◆ **Extract provided**:
★ ★ ★ ★
Supabase vs Firebase vs AWS Amplify: The Definitive BaaS Comparison (2026)
Three platforms, three philosophies. Supabase bets on PostgreSQL and open-source. Firebase bets on Google's infrastructure and real-time. AWS Amplify bets on the AWS ecosystem. Here's which one deserves your next project.
Quick Comparison
| Feature | Supabase | Firebase | AWS Amplify |
|---|---|---|---|
| Database | PostgreSQL (relational) | Firestore (document) + RTDB | DynamoDB (NoSQL) |
| Auth | GoTrue (email, OAuth, SSO) | Firebase Auth (comprehensive) | Cognito |
| Real-time | Postgres Changes (WebSocket) | Native (Firestore + RTDB) | AppSync (GraphQL subs) |
| Storage | S3-compatible | Cloud Storage | S3 |
| Functions | Deno Edge Functions | Cloud Functions (Node) | Lambda |
| Hosting | No | Firebase Hosting | Amplify Hosting |
| GraphQL | pg_graphql | No (REST-like SDK) | AppSync (native) |
| Open-source | Yes (Apache 2.0) | No | Partially |
| Self-host | Yes | No | No |
| Free tier | Generous | Generous | Generous |
| Pricing model | Predictable tiers | Pay-per-use | Pay-per-use |
Database: The Core Decision
This is the most important choice. Everything else follows from it.
Supabase: PostgreSQL
Pros: Full SQL, joins, views, CTEs, extensions (pgvector, PostGIS), Row-Level Security, 40+ years of ecosystem. Your data model isn't limited by the platform.
Cons: Requires SQL knowledge. Schema migrations needed for changes. No built-in offline support.
Firebase: Firestore
Pros: Real-time by default. Offline sync built-in. Flexible schema (add fields anytime). Scales automatically.
Cons: No joins (denormalize everything). Complex queries require composite indexes. Data modeling is unintuitive for relational thinkers. Vendor lock-in.
AWS Amplify: DynamoDB
Pros: Virtually unlimited scale. Single-digit millisecond latency at any scale. Pay-per-request pricing.
★ ★ ★ ★
◆ **Written request 1**:
Transcribe the passage of the BaaS comparison that begins at the words "Supabase: PostgreSQL" and stops after "by the platform.".

◆ **Material**:
★ ★ ★ ★
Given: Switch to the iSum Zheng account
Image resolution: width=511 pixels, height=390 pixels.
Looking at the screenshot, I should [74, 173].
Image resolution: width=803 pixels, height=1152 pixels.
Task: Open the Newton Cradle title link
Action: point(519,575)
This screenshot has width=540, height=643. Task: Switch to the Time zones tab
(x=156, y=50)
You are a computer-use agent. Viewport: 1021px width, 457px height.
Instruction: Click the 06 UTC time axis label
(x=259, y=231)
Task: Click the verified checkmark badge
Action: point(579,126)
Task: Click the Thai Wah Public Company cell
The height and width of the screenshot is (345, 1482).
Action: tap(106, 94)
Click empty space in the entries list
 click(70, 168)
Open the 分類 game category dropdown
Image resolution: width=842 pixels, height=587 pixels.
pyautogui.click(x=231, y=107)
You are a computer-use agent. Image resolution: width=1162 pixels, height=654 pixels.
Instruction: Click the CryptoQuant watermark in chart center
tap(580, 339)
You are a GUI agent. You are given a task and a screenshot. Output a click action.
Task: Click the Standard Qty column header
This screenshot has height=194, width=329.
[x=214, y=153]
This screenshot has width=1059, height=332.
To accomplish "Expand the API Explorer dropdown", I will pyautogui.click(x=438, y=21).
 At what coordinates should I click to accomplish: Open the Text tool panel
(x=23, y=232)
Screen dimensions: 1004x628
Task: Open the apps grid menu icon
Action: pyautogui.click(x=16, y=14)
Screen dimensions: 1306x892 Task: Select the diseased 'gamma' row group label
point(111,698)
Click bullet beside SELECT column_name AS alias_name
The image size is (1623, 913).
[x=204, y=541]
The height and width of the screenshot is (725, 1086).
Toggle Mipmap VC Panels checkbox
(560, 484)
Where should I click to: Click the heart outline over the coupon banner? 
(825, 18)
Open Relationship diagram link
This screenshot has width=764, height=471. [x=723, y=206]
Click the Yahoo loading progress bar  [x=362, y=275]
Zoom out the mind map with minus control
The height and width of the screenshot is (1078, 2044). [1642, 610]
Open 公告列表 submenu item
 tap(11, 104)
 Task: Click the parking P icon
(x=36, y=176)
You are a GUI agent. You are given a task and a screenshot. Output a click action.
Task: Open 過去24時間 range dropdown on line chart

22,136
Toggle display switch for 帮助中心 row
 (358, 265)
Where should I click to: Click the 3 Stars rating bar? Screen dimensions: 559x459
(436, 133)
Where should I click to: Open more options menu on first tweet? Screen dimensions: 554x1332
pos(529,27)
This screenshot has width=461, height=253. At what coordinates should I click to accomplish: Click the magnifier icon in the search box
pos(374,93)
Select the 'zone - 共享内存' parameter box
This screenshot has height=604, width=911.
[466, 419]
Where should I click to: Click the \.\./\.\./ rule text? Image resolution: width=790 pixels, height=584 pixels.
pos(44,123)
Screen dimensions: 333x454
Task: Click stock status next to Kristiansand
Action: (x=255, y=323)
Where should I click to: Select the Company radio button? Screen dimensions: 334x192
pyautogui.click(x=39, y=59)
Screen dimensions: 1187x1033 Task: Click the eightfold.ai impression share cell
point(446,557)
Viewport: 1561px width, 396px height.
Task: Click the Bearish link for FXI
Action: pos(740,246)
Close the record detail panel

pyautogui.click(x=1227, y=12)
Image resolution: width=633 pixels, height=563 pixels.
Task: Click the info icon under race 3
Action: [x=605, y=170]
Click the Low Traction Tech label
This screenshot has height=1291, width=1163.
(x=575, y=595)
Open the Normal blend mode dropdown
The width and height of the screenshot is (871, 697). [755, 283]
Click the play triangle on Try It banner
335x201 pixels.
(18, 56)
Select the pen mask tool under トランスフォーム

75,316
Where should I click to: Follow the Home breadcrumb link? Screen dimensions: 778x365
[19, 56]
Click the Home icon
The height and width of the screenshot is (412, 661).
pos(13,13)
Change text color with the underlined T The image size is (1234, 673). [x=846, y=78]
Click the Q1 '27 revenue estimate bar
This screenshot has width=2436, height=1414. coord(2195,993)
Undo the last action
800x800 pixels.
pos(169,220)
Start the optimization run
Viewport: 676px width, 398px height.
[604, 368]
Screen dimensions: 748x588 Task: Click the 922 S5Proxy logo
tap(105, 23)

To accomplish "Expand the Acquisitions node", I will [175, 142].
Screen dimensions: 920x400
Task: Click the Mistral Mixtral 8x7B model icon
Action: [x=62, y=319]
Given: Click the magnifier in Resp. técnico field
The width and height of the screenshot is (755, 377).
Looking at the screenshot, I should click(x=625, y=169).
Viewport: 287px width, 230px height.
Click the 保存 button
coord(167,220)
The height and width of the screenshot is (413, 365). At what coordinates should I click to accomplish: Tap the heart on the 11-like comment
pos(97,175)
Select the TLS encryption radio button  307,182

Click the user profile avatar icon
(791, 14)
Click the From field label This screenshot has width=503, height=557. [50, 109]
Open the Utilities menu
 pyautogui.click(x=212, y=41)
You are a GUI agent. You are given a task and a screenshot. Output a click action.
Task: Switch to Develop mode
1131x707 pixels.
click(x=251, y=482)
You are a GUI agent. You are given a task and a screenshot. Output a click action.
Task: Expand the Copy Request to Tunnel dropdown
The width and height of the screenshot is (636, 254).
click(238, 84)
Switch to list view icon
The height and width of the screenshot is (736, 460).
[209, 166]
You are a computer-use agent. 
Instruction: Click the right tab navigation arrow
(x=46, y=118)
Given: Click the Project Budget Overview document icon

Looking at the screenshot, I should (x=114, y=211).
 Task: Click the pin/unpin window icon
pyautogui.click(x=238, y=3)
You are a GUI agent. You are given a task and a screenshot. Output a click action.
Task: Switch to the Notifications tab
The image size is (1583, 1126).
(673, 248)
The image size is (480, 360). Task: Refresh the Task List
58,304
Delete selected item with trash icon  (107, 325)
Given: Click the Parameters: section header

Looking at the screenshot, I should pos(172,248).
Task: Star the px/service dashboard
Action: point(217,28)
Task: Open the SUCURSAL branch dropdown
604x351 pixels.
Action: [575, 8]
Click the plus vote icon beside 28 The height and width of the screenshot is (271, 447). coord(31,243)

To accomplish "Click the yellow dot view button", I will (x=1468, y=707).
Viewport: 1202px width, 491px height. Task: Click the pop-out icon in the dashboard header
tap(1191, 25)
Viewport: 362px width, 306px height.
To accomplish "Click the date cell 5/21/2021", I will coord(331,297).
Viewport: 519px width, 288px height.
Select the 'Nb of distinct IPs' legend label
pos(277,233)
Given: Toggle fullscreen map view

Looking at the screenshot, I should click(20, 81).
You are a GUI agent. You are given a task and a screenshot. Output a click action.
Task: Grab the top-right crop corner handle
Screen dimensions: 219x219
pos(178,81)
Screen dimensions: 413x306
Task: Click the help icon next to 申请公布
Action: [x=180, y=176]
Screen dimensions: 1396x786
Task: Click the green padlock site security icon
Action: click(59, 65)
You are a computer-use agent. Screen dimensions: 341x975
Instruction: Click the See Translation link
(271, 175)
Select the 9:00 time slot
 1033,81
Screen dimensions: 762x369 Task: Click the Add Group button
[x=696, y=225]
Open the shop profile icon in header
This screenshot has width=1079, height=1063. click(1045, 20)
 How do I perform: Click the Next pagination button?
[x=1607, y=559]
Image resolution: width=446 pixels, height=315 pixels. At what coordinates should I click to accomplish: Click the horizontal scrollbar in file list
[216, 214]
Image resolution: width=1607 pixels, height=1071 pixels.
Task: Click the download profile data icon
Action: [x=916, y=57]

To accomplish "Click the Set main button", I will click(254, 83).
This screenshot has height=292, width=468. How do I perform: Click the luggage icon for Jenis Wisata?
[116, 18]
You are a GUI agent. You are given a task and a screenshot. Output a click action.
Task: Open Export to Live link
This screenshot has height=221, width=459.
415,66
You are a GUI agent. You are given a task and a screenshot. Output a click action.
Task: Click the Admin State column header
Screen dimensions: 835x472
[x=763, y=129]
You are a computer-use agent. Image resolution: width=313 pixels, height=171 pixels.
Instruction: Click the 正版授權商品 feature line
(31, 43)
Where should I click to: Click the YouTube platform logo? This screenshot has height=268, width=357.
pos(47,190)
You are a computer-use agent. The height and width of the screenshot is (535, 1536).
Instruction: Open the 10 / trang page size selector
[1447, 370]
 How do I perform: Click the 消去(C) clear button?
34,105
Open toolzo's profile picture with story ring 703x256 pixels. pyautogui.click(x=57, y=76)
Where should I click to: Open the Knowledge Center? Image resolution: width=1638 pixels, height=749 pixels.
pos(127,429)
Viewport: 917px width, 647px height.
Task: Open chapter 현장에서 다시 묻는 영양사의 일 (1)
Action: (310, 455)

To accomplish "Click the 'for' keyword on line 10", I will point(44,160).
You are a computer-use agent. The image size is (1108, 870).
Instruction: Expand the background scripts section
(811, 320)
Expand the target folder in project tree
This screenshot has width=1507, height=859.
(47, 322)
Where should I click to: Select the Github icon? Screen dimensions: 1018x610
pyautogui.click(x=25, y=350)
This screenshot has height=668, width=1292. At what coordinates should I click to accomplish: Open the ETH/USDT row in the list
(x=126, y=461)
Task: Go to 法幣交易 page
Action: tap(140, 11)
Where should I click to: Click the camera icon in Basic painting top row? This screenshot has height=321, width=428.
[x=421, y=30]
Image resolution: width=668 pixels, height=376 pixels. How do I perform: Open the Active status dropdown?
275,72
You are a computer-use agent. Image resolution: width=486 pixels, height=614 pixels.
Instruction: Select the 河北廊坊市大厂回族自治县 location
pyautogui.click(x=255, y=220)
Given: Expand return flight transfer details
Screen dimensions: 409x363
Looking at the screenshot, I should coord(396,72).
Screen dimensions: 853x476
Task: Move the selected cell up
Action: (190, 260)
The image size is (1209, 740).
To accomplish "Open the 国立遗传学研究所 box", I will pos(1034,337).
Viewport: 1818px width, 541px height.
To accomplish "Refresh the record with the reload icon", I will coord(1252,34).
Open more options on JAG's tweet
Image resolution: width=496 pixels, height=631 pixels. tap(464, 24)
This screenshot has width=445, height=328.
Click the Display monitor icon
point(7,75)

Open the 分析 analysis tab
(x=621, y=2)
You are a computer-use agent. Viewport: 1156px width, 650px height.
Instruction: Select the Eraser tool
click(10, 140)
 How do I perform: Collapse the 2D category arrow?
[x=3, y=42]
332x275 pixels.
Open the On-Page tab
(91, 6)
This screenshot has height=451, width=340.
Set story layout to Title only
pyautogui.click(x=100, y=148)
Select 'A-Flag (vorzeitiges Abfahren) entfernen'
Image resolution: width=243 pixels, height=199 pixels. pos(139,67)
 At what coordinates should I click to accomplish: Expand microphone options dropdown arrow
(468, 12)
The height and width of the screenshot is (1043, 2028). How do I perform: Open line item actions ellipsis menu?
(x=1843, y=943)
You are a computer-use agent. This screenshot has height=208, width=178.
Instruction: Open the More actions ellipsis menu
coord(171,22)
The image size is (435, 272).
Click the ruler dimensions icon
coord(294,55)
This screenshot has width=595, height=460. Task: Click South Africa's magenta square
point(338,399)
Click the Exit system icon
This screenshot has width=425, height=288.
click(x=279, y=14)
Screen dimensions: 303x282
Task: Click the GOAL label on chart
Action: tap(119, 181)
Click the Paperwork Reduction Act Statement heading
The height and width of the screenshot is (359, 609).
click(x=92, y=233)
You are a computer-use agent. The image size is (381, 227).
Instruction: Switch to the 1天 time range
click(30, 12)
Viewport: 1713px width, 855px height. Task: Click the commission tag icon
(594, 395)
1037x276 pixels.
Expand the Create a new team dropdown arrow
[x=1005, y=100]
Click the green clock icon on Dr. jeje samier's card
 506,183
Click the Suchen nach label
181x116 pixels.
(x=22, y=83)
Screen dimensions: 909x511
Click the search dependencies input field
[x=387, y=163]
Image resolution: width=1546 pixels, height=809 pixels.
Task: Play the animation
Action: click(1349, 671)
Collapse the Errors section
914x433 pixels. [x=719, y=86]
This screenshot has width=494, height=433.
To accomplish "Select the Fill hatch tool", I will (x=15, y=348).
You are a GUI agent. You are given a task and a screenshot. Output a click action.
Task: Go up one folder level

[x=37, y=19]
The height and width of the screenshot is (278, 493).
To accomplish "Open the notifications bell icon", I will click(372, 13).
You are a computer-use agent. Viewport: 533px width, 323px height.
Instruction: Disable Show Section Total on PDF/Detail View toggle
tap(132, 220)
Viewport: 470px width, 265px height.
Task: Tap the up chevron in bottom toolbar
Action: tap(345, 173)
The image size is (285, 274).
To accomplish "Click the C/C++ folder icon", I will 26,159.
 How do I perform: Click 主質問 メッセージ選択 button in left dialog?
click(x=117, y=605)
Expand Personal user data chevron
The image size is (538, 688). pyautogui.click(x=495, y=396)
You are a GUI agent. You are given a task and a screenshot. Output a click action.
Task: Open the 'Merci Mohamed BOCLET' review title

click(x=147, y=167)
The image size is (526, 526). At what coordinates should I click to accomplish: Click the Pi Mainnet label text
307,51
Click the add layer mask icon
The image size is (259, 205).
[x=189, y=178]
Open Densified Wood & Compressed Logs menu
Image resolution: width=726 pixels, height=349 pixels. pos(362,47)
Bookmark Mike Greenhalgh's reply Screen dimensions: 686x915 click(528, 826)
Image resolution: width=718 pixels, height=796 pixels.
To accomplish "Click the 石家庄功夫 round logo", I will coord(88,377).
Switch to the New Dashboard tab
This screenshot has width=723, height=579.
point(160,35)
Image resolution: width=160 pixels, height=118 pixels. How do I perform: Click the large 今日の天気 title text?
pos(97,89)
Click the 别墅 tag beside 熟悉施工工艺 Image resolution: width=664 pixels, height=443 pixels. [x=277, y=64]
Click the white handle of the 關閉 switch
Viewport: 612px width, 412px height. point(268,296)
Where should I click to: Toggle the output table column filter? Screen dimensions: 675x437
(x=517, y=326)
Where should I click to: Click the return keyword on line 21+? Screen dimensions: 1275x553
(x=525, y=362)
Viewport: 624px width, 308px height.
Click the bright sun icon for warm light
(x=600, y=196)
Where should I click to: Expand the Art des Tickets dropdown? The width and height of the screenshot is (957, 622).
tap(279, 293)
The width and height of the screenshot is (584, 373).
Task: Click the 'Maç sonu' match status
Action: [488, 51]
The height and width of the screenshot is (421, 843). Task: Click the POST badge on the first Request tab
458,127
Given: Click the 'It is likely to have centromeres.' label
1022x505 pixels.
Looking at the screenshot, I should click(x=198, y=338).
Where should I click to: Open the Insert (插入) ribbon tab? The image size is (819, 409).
★ ★ ★ ★
◆ **Written request 2**:
Pick out each line in the records that contains the string "coordinates" and copy it.

◆ **Right answer 1**:
Supabase: PostgreSQL
Pros: Full SQL, joins, views, CTEs, extensions (pgvector, PostGIS), Row-Level Security, 40+ years of ecosystem. Your data model isn't limited by the platform.

◆ **Right answer 2**:
 At what coordinates should I click to accomplish: Open the Text tool panel
This screenshot has width=461, height=253. At what coordinates should I click to accomplish: Click the magnifier icon in the search box
The height and width of the screenshot is (413, 365). At what coordinates should I click to accomplish: Tap the heart on the 11-like comment
Image resolution: width=446 pixels, height=315 pixels. At what coordinates should I click to accomplish: Click the horizontal scrollbar in file list
This screenshot has height=668, width=1292. At what coordinates should I click to accomplish: Open the ETH/USDT row in the list
 At what coordinates should I click to accomplish: Expand microphone options dropdown arrow
The image size is (526, 526). At what coordinates should I click to accomplish: Click the Pi Mainnet label text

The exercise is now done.